Condemnation and Guilt
A gospel message of condemnation and guilt will not work anymore. It still worked when I was young, but society was much more controlled by the religious establishment back then. My parents were really worried about doing the right thing. “What will people think?” was a powerful social motivator. There was huge societal pressure on people to comply with the accepted social standards. Because most humans couldn’t comply, most carried considerable guilt, so a message that guilt could be lifted was good news.
The sixties generation threw off social constraints. Later generations were freed to do their own thing. In this new world where no one has the right to tell other people what to do, social control was undermined. The consequence of this shift is that a message of condemnation no longer resounds with the current generations.
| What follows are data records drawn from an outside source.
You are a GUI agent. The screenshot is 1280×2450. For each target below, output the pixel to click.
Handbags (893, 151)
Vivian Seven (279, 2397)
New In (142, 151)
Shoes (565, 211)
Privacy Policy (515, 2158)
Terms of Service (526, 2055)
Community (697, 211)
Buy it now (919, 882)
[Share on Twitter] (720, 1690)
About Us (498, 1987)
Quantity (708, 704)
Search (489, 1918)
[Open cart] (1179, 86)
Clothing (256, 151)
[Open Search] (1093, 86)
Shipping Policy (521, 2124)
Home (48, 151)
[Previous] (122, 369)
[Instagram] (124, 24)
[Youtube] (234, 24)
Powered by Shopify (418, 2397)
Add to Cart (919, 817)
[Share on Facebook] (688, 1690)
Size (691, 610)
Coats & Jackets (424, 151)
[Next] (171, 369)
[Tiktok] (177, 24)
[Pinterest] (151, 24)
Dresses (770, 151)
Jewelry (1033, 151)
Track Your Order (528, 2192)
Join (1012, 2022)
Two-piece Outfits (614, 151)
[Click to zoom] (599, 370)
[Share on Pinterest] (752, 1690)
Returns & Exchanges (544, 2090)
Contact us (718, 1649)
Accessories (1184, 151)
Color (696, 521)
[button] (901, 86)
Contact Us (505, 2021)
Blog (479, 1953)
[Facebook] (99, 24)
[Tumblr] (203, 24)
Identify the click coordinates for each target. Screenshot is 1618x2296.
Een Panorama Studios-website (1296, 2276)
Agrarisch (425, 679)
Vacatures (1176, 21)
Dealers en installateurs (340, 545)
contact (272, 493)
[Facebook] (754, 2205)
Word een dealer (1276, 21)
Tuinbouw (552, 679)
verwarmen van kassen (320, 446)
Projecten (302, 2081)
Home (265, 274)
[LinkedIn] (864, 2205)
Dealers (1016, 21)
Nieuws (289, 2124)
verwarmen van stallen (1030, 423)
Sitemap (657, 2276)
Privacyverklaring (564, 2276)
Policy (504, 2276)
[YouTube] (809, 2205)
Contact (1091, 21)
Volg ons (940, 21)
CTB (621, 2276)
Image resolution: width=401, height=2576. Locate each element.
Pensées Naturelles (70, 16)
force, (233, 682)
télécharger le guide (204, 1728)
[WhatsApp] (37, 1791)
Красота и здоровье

An evangelist attempting to re-create that guilt makes people feel like they are trying to reestablish the social control that has been shaken off (especially if they go hard for salvation by law for the big four social sins).
Modern people do not feel guilty in the way that my parent’s generation did. That does not mean that everything in their lives is fine. The opposite is true. Most modern people know that their lives are a mess.
They don’t feel guilty about the mess, because much of the mess is the result of bad things that other people did to them. They realize that they have made many mistakes, but believe that most were unavoidable given the pressure that they were under. When they look back, they can’t see how they could have done things differently, given their circumstances.
So putting all the blame on them for the mess, by telling them that they are guilty of sin just does not resonate. On the other hand, explaining that they live in a spiritual world (most already know that) and that the spiritual powers of evil have messed them around will make sense to them. A gospel that Jesus defeated the spiritual powers of evil and sent the Holy Spirit to rescue us will resonate, but only if the church can demonstrate that it is true.